### TASK OBJECTIVE:
Every record must be copied exactly, from first line to last.

### INPUT MATERIAL:
Segment Open
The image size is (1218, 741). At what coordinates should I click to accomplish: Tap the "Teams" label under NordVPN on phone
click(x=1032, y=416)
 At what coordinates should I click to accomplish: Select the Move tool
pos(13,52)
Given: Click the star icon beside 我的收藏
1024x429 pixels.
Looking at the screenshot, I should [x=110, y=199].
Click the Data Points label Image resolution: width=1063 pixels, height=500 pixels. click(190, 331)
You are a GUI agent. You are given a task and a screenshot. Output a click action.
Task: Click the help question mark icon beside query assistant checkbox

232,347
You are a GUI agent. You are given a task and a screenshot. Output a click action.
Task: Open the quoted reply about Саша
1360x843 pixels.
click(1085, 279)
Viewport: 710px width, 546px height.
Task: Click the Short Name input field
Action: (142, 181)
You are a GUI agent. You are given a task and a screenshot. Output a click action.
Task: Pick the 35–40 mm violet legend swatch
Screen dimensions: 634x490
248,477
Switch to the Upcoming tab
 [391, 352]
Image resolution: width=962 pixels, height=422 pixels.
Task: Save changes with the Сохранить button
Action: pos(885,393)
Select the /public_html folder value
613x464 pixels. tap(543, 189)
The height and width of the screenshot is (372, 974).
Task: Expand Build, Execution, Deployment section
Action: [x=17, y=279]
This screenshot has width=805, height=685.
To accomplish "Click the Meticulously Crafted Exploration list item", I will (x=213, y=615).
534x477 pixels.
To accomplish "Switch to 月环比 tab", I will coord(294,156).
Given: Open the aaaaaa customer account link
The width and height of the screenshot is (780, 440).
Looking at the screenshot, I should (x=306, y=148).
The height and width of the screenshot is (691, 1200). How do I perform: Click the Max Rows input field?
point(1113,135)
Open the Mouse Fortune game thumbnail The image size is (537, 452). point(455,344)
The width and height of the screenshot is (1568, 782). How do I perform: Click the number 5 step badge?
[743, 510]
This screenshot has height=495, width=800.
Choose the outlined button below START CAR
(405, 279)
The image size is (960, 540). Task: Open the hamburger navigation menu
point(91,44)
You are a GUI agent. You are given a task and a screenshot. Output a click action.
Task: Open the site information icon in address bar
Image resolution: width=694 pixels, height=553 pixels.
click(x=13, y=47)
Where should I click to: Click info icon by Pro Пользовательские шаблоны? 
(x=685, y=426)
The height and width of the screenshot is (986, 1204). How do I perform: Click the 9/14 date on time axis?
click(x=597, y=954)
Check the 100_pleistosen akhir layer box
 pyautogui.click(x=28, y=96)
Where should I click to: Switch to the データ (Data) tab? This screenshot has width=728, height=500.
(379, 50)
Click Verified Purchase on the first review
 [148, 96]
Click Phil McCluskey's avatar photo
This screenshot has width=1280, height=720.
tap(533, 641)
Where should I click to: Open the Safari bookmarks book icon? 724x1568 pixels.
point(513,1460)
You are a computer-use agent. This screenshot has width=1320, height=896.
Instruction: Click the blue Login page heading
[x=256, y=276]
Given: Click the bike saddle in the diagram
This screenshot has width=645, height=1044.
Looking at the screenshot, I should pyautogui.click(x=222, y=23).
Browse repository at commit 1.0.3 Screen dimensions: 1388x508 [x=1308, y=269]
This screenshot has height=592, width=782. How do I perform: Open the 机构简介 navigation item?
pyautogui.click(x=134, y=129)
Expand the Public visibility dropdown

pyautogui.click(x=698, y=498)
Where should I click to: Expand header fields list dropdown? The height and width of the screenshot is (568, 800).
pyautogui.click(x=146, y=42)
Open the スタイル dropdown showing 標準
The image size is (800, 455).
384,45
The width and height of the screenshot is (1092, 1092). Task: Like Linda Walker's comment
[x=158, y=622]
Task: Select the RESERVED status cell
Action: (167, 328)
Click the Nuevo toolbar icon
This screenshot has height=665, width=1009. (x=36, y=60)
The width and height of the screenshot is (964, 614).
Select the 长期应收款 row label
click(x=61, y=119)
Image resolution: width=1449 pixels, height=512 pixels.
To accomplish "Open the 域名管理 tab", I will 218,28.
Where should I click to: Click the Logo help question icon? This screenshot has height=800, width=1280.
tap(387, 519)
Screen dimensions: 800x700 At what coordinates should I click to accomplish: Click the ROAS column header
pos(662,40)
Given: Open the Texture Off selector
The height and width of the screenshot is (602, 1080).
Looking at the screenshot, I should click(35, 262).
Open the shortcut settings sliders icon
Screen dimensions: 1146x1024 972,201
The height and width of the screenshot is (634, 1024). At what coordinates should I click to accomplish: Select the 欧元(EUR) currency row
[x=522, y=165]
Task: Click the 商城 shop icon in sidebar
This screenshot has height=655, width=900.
Segment Closed
### OUTPUT BELOW:
The image size is (1218, 741). At what coordinates should I click to accomplish: Tap the "Teams" label under NordVPN on phone
click(x=1032, y=416)
 At what coordinates should I click to accomplish: Select the Move tool
pos(13,52)
Given: Click the star icon beside 我的收藏
1024x429 pixels.
Looking at the screenshot, I should [x=110, y=199].
Click the Data Points label Image resolution: width=1063 pixels, height=500 pixels. click(190, 331)
You are a GUI agent. You are given a task and a screenshot. Output a click action.
Task: Click the help question mark icon beside query assistant checkbox

232,347
You are a GUI agent. You are given a task and a screenshot. Output a click action.
Task: Open the quoted reply about Саша
1360x843 pixels.
click(1085, 279)
Viewport: 710px width, 546px height.
Task: Click the Short Name input field
Action: (142, 181)
You are a GUI agent. You are given a task and a screenshot. Output a click action.
Task: Pick the 35–40 mm violet legend swatch
Screen dimensions: 634x490
248,477
Switch to the Upcoming tab
 [391, 352]
Image resolution: width=962 pixels, height=422 pixels.
Task: Save changes with the Сохранить button
Action: pos(885,393)
Select the /public_html folder value
613x464 pixels. tap(543, 189)
The height and width of the screenshot is (372, 974).
Task: Expand Build, Execution, Deployment section
Action: [x=17, y=279]
This screenshot has width=805, height=685.
To accomplish "Click the Meticulously Crafted Exploration list item", I will (x=213, y=615).
534x477 pixels.
To accomplish "Switch to 月环比 tab", I will coord(294,156).
Given: Open the aaaaaa customer account link
The width and height of the screenshot is (780, 440).
Looking at the screenshot, I should (x=306, y=148).
The height and width of the screenshot is (691, 1200). How do I perform: Click the Max Rows input field?
point(1113,135)
Open the Mouse Fortune game thumbnail The image size is (537, 452). point(455,344)
The width and height of the screenshot is (1568, 782). How do I perform: Click the number 5 step badge?
[743, 510]
This screenshot has height=495, width=800.
Choose the outlined button below START CAR
(405, 279)
The image size is (960, 540). Task: Open the hamburger navigation menu
point(91,44)
You are a GUI agent. You are given a task and a screenshot. Output a click action.
Task: Open the site information icon in address bar
Image resolution: width=694 pixels, height=553 pixels.
click(x=13, y=47)
Where should I click to: Click info icon by Pro Пользовательские шаблоны? 
(x=685, y=426)
The height and width of the screenshot is (986, 1204). How do I perform: Click the 9/14 date on time axis?
click(x=597, y=954)
Check the 100_pleistosen akhir layer box
 pyautogui.click(x=28, y=96)
Where should I click to: Switch to the データ (Data) tab? This screenshot has width=728, height=500.
(379, 50)
Click Verified Purchase on the first review
 [148, 96]
Click Phil McCluskey's avatar photo
This screenshot has width=1280, height=720.
tap(533, 641)
Where should I click to: Open the Safari bookmarks book icon? 724x1568 pixels.
point(513,1460)
You are a computer-use agent. This screenshot has width=1320, height=896.
Instruction: Click the blue Login page heading
[x=256, y=276]
Given: Click the bike saddle in the diagram
This screenshot has width=645, height=1044.
Looking at the screenshot, I should pyautogui.click(x=222, y=23).
Browse repository at commit 1.0.3 Screen dimensions: 1388x508 [x=1308, y=269]
This screenshot has height=592, width=782. How do I perform: Open the 机构简介 navigation item?
pyautogui.click(x=134, y=129)
Expand the Public visibility dropdown

pyautogui.click(x=698, y=498)
Where should I click to: Expand header fields list dropdown? The height and width of the screenshot is (568, 800).
pyautogui.click(x=146, y=42)
Open the スタイル dropdown showing 標準
The image size is (800, 455).
384,45
The width and height of the screenshot is (1092, 1092). Task: Like Linda Walker's comment
[x=158, y=622]
Task: Select the RESERVED status cell
Action: (167, 328)
Click the Nuevo toolbar icon
This screenshot has height=665, width=1009. (x=36, y=60)
The width and height of the screenshot is (964, 614).
Select the 长期应收款 row label
click(x=61, y=119)
Image resolution: width=1449 pixels, height=512 pixels.
To accomplish "Open the 域名管理 tab", I will 218,28.
Where should I click to: Click the Logo help question icon? This screenshot has height=800, width=1280.
tap(387, 519)
Screen dimensions: 800x700 At what coordinates should I click to accomplish: Click the ROAS column header
pos(662,40)
Given: Open the Texture Off selector
The height and width of the screenshot is (602, 1080).
Looking at the screenshot, I should click(35, 262).
Open the shortcut settings sliders icon
Screen dimensions: 1146x1024 972,201
The height and width of the screenshot is (634, 1024). At what coordinates should I click to accomplish: Select the 欧元(EUR) currency row
[x=522, y=165]
Task: Click the 商城 shop icon in sidebar
This screenshot has height=655, width=900.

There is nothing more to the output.